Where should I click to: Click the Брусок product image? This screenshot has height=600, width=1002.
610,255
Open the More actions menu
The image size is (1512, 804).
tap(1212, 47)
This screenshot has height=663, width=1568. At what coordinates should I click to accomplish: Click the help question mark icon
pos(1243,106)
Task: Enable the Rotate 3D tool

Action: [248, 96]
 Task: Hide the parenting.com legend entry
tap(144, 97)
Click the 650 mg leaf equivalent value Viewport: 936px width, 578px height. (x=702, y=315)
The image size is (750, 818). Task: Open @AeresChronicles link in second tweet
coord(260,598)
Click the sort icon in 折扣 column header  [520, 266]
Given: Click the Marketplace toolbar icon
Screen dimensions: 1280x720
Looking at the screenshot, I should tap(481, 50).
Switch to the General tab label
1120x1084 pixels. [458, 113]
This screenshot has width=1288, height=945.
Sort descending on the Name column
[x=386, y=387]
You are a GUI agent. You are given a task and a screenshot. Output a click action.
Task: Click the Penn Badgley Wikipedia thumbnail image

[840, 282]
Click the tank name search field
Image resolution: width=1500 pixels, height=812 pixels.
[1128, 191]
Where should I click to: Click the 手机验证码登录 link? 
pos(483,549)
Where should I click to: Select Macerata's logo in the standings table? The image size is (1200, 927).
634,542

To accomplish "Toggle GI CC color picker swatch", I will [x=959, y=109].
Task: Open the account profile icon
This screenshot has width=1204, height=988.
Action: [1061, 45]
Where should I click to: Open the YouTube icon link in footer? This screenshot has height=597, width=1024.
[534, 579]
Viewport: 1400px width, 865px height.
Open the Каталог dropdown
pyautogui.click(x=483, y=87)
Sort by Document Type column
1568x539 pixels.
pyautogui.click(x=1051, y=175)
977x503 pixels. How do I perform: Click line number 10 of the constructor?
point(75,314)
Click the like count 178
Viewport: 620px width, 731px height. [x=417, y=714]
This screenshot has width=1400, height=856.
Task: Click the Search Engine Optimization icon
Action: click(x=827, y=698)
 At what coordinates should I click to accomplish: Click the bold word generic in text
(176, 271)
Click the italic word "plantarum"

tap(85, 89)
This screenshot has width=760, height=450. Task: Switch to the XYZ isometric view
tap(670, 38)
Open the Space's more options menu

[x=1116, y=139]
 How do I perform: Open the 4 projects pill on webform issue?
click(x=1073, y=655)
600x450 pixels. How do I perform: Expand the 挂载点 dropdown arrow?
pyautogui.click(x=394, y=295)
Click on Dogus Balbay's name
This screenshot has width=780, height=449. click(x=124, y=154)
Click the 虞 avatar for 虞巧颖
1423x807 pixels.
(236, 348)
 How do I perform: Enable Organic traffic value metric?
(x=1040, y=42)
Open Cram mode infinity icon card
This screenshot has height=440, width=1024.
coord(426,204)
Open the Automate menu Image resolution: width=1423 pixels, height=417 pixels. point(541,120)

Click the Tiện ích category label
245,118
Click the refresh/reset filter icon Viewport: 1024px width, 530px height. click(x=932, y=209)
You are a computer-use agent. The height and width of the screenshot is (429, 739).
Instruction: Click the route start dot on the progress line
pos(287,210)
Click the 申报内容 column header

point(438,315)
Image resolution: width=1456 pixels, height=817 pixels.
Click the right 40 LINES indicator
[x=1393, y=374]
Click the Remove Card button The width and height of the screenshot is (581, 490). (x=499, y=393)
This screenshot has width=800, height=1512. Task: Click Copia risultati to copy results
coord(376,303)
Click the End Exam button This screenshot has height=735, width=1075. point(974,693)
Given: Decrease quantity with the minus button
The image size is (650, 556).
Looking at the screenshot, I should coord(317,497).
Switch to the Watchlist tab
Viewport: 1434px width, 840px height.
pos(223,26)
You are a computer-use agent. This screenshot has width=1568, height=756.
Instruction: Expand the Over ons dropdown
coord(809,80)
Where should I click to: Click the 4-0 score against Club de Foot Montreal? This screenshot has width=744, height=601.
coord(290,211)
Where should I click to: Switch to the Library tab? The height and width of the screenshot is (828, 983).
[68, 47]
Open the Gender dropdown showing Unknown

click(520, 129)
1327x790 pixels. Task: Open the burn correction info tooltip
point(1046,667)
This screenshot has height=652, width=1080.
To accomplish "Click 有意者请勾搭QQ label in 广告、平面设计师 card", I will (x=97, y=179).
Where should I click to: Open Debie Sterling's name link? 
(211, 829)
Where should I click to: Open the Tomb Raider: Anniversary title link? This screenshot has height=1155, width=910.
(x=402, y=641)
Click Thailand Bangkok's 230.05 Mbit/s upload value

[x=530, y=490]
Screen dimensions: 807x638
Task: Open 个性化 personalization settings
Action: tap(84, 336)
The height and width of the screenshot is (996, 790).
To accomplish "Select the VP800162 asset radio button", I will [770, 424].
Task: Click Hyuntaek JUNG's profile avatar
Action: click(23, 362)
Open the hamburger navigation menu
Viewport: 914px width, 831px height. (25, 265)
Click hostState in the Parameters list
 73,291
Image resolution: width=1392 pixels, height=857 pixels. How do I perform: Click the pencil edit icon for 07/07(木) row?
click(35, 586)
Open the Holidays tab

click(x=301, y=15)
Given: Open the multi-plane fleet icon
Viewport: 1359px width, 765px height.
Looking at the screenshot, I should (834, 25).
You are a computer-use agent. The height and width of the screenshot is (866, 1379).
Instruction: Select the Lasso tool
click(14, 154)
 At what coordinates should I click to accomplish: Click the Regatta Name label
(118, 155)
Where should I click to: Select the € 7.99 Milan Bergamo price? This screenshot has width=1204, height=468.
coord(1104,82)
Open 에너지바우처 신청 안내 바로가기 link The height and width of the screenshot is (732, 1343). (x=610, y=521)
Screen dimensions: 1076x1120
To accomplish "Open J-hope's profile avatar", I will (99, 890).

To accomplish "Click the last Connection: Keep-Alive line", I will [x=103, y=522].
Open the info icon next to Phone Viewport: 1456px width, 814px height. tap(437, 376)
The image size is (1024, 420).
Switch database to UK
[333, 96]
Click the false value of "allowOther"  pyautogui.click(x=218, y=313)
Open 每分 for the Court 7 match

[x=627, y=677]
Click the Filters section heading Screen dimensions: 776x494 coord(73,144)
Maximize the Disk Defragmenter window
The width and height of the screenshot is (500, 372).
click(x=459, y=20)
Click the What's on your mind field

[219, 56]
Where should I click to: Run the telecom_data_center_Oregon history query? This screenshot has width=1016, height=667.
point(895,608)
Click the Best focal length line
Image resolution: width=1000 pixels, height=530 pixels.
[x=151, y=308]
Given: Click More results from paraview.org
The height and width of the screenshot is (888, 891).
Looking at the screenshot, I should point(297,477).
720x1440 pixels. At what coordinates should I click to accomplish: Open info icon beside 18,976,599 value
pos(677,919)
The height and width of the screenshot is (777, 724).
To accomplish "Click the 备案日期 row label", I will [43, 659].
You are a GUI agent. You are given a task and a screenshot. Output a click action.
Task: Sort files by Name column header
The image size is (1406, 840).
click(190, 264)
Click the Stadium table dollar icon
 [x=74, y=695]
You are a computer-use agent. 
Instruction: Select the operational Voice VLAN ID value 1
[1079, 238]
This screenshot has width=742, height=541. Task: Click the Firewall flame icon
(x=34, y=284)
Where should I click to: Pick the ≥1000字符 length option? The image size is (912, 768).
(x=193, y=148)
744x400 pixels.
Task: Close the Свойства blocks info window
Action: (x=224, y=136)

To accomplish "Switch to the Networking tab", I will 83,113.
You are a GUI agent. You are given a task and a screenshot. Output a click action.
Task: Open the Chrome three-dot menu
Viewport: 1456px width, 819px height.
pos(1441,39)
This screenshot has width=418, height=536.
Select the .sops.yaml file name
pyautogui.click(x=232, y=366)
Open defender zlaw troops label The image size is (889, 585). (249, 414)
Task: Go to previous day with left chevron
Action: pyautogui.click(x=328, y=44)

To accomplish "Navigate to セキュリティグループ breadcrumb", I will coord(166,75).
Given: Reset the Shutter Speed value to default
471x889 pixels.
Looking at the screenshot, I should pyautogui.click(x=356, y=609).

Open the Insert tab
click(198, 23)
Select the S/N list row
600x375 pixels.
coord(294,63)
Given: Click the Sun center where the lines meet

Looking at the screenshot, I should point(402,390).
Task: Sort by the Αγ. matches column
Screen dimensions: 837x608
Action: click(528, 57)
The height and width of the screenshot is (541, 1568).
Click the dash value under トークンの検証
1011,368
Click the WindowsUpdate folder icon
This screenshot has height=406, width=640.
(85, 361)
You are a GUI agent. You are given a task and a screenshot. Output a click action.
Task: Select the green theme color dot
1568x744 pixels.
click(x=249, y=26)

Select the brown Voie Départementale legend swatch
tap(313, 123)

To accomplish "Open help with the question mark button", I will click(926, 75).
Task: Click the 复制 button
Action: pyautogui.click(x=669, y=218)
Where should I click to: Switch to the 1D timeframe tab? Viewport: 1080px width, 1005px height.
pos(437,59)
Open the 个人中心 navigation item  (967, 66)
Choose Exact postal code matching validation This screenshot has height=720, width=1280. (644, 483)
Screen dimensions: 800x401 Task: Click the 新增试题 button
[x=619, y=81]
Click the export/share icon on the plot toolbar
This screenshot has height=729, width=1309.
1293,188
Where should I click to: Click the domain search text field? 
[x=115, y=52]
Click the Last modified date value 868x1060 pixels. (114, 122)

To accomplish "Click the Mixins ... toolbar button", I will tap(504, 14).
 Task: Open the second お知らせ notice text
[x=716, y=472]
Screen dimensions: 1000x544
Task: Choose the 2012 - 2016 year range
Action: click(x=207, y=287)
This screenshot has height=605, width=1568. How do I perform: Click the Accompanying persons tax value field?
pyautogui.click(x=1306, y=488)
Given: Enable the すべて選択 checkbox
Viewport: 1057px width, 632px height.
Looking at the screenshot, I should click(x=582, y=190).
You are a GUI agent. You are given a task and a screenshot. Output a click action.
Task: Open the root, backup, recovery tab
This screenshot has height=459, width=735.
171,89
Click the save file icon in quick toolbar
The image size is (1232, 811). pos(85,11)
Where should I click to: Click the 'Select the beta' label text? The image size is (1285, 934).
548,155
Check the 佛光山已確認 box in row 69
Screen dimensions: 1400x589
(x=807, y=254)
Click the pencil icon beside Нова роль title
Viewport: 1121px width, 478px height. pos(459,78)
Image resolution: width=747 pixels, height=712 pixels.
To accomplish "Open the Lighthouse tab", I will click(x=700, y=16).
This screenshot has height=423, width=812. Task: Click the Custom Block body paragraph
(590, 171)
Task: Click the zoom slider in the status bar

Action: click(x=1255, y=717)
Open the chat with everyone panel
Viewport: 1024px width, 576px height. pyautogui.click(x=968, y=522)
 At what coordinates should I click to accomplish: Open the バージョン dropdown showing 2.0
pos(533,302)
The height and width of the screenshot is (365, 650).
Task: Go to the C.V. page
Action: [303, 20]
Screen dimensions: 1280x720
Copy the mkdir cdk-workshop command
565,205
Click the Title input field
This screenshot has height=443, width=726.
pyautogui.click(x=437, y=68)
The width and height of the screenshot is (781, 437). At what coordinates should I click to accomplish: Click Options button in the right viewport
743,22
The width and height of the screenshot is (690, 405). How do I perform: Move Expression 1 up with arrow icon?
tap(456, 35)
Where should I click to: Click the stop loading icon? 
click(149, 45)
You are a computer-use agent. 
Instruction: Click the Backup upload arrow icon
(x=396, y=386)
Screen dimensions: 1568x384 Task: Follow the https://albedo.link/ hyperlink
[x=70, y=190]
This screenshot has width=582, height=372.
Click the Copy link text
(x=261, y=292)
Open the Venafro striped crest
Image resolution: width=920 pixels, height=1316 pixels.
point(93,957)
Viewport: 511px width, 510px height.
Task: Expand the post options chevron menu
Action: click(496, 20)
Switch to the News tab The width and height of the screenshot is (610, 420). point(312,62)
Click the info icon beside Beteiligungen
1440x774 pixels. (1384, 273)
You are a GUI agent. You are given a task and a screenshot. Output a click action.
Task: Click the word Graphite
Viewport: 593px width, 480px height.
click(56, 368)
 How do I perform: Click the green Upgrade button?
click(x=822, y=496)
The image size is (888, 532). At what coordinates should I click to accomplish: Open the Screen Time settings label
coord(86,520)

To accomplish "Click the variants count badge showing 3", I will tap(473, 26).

=-=-=

WORK ITEM: Take every line above carrying "computer" and return it.

REPLY TO THE TASK:
You are a computer-use agent. The height and width of the screenshot is (429, 739).
You are a computer-use agent. This screenshot has width=1568, height=756.
You are a computer-use agent. The height and width of the screenshot is (866, 1379).
You are a computer-use agent. 
You are a computer-use agent. 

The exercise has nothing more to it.